For now, I will self-indulgently turn to my own observations, in terms of considering whether higher education is worth it.
Philosophy, according to Socrates, is most of all of learning how to die. If higher education did teach how to live well with what we can’t help but know about personal death, wouldn’t it be priceless?
Modern philosophy—say Hobbes—reduces that fear to fear of a violent death and fear of punishment in hell after death. The first fear can be alleviated by really good government and modern technology. The second fear can be alleviated by propaganda or “enlightenment” that shows there is, in fact, no hell.
Modern philosophy—say Descartes—also promises that through technology we can push death back, way back, perhaps extending indefinitely the life of every particular human being. If that happens, our lives will be less haunted by death, and we will be happier than maybe even Socrates himself.
So a general modern hope or expectation is that with good government, prosperity, security, and technology, religion—the illusory hope we have about death—will fade away, as people become happy enough with what they really have in this world.

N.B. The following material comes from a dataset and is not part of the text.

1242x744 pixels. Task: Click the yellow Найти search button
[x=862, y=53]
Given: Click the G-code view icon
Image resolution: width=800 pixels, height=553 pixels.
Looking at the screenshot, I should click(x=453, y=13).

So a modern hope—in a way—is that both the Socratic and the religious ways of getting over fear of death will become equally irrelevant. They were both based on illusions and didn’t work that well anyway.
But maybe the modern hope was misguided. The 20th century was characterized by existentialism, by the deep perception of the absurd insignificance of the freedom that characterizes each particular human life.
Existentialism isn’t about fear, but anxiety. Sure, we fear death. But deeper than fear is anxiety about who each of us really is, about personal significance. When I disappear, being itself disappears (from my point of view)! And all I am is an utterly contingent accident existing for a moment between two abysses. The fact, that, while I’m around, I have plenty of stuff and lots of creature comforts doesn’t change THAT! And the fact that I die peacefully in my bed at a very old age doesn’t change THAT!
Perhaps the most courageous person of the 20th century—the anticommunist dissident and profound author Aleksandr Solzhenitsyn—observed that he heard just beneath the surface of the happy-talk pragmatism of the Americans the “howl” of existentialism, the loud inarticulate sound of utterly lonely insignificance. I hear that howl, in fact, just beneath the optimism the transhumanists have about the coming singularlity and all that.
So here’s a big educational question: Can Socratic philosophy teach us once again how to die? How to get over ourselves, our self-obsessions? However that question is answered—and leading experts disagree on the answer, isn’t it at the core of higher education?
For Socrates, death is a necessity we can’t change. And we don’t know whether it’s better or worse than life. So it’s unreasonable to fear it.
That means that there are things worse than death. That explains why Socrates stood up for himself and his philosophizing before the city of Athens, even at the expense of his life. But what would Socrates have done that day if the regenerative-medicine physician had let him know the good news that everything could be replaced, and that he could be reasonably assured of 70 or more years beyond the 70 he’d already had?